My son WAS acting out in school, and I would still say that any 6yo whose needs aren't being met in as dramatic a way as his were not being met would act out. Of course the world doesn't revolve around him, and of course we let him know that. But the acting out was the symptom, not the heart of the problem. The fact was that he was *trying* to behave, but he was deeply frustrated and unhappy because he was spending roughly 7 hours of every day in the wrong place. Way wrong!
Saying "straighten up and fly right" just isn't right for a kid that young.
Now, I would have a different response to a middle or high schooler. They're expected to have better coping mechanisms. But to expect a 6yo to handle a day of near-constant boredom and frustration with patience and grace--and to come down with an iron fist in some form if they don't--seems to me to miss the point.

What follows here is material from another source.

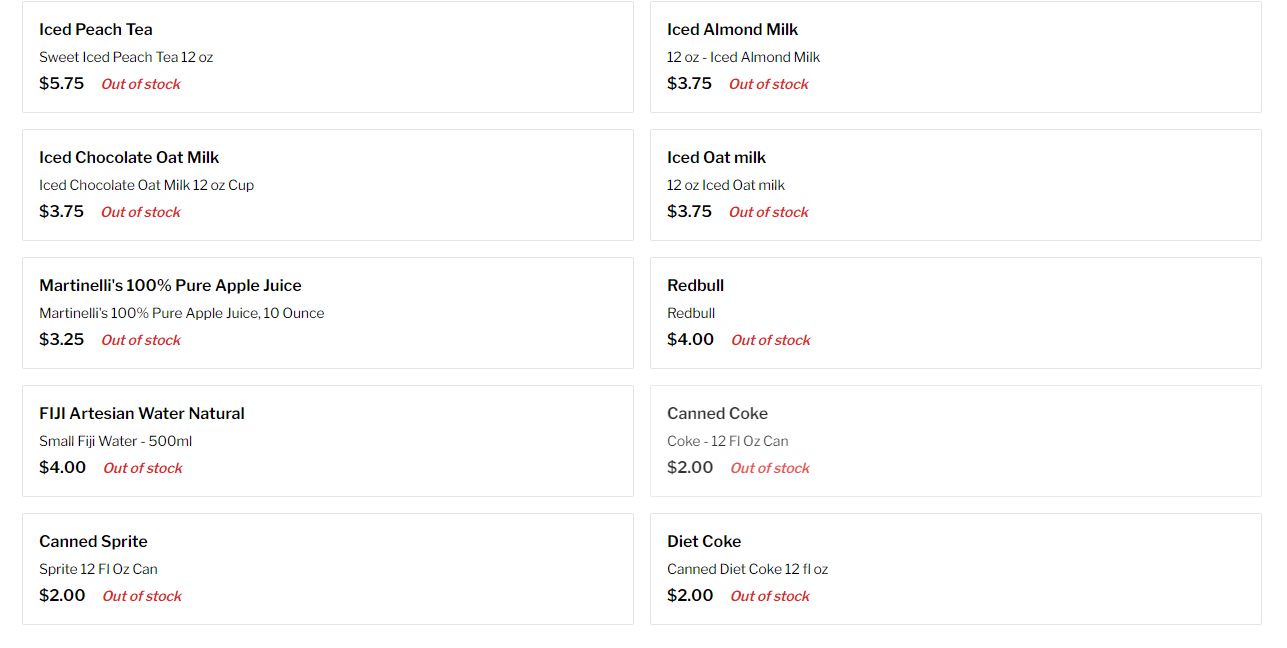This screenshot has height=648, width=1287.
Task: Choose Martinelli's 100% Pure Apple Juice title
Action: pyautogui.click(x=170, y=286)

Of course, I agree with you, Grinity, that getting a psych assessment isn't a bad idea so that there's some sense of how gifted the child is. But I still say that young kids who are otherwise well-behaved have very few ways to show just how unhappy they are with a bad school fit. Assuming the child is not normally spoiled or terribly ill-behaved, acting out is a big, big sign that something is wrong and they need help.
Sorry--I don't mean to keep chiming in. But the "GT kid acting out" WAS my son, and I DID pull him out to homeschool. Two years later, he is a happy, kind, thoughtful, pleasant child who plays well with others and does NOT think the world revolves around him. He's not perfect, but he's pretty darn good! Punishing him for acting out or refusing to adapt his school situation "because that might make him think he's the center of the universe" seems so wrongheaded to me!
You have to fix what's broken! Somehow, you have to find a fit that works. The behavior is the indicator light that something is wrong, but it's NOT the problem!